--- やること A ---
画像形成装置の文章を読んで、次の問いに答えてください。
(i) 【課題】によると、提供するのはどんな画像形成装置およびジョブ管理方法か。
(ii) 「確認」ボタンが押されると、何が表示されるか。
(iii) 「集約」ボタンが押されると、実行可能なジョブはどうなるか。
--- やること B ---
画像形成装置の文章で、画像形成装置100が備えている「手段」をすべて挙げてください。
--- やること C ---
画像形成装置の文章を、最後の文の続きから書き継いでください。

説明

画像形成装置およびジョブ管理方法

【課題】ジョブを効率的に処理することができ、且つユーザの使い勝手を向上できる画像形成装置およびジョブ管理方法を提供する。
【解決手段】 画像形成装置100は、紙種情報取得手段と、紙種情報に基づいて、ジョブが現在装填されている転写紙で出力可能か否かを判断する判断手段と、制御手段とを備え、出力する際に、制御手段は、判断手段により現在装填されている転写紙で出力可能と判断されたジョブを通知すると共に、現在装填されている転写紙で出力できないジョブの順序を出力可能なジョブの後に変更するように制御する。例えば、「確認」ボタンが押された場合、現在装填されている転写紙で出力可能なジョブを表示するようになされる。また、「集約」ボタンが押された場合、実行可能なジョブを集約して出力順序を先頭に、即ち現在装填されている転写紙で出力できないジョブの順序を出力可能なジョブの後に変更するようになされる。

--- 元データ ---
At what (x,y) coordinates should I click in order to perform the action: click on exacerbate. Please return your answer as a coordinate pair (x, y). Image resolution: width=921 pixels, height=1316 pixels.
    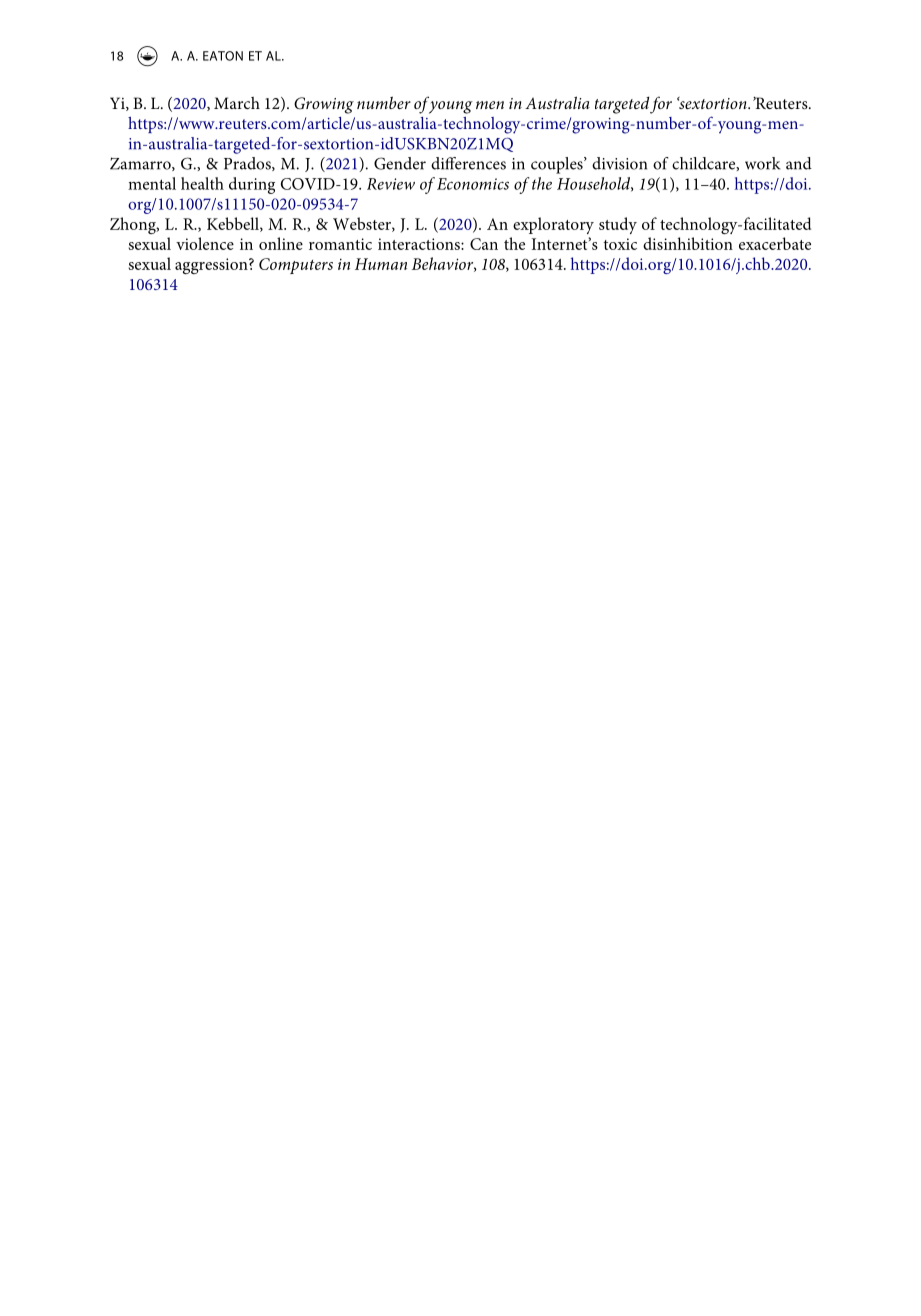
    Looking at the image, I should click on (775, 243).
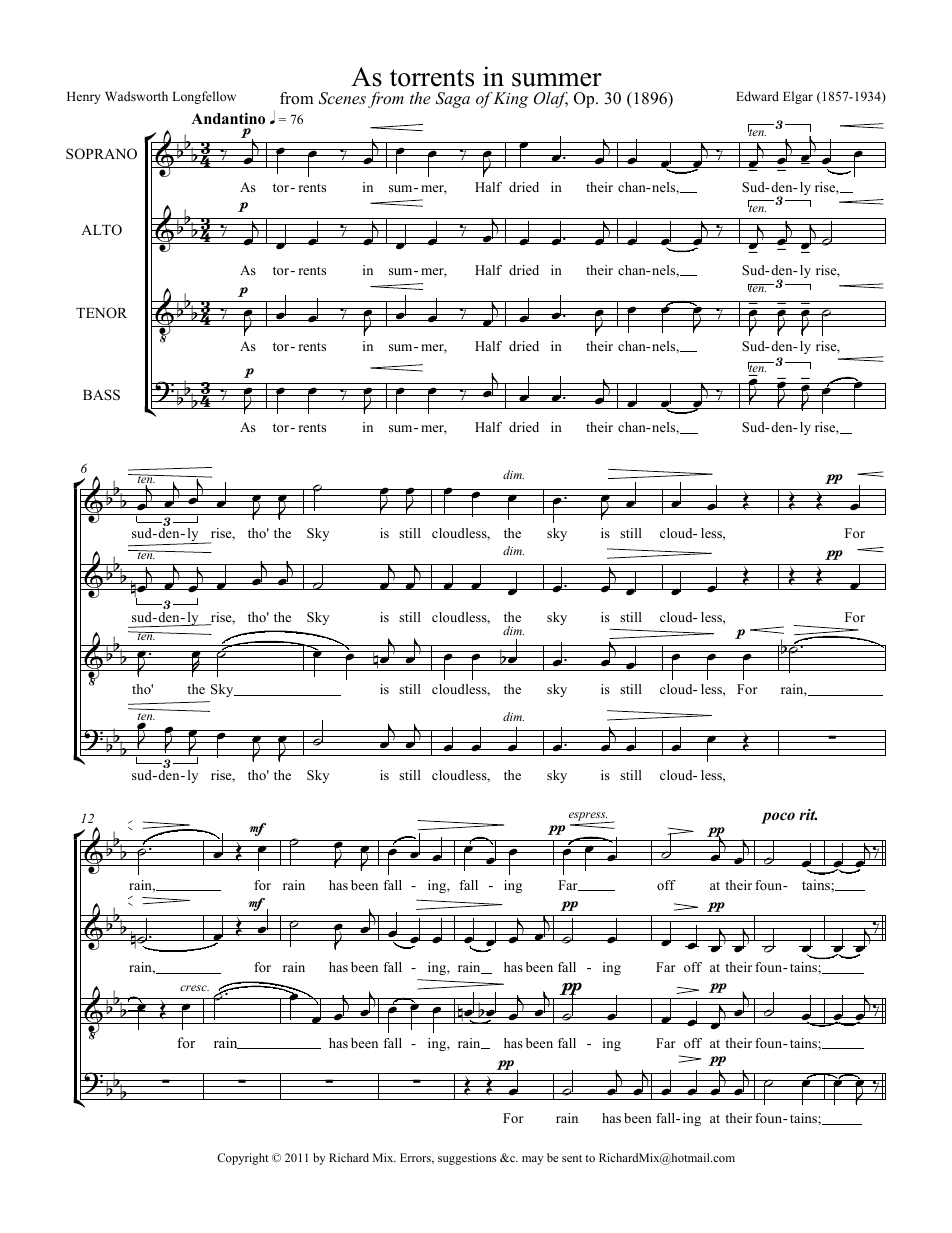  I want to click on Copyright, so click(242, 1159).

--- 答え A ---
(i) ジョブを効率的に処理することができ、且つユーザの使い勝手を向上できるもの。
(ii) 現在装填されている転写紙で出力可能なジョブ。
(iii) 集約されて、出力順序が先頭になる。

--- 答え B ---
紙種情報取得手段、判断手段、制御手段

--- 答え C ---
【発明の詳細な説明】
【技術分野】
【0001】
本発明は、登録された複数のジョブ(JOB)を所定の順序で実行し、記録用紙に画像を形成する複写機、複合機、プリンタ等に適用して好適な画像形成装置およびジョブ管理方法に関するものである。
【背景技術】
【0002】
従来、画像形成装置において、現在実行可能なジョブを外部装置に通知し、外部装置からジョブの実行順序の変更や実行の取消し、さらに、実行の優先順位を設定できる画像形成システムが提案されている(例えば、特許文献1参照)。
【0003】
この場合、外部装置が接続され、複数のジョブを受け付ける画像形成システムにおいて、複数のジョブの内、現在実行可能なジョブを通知する第1の通知手段と、現在実行可能なジョブの実行形態を変更する手段と、実行形態変更後の実行可能なジョブを通知する第2の通知手段とを備えるようになされる。
【0004】
【特許文献1】特開平7−295767号公報(第2,3頁)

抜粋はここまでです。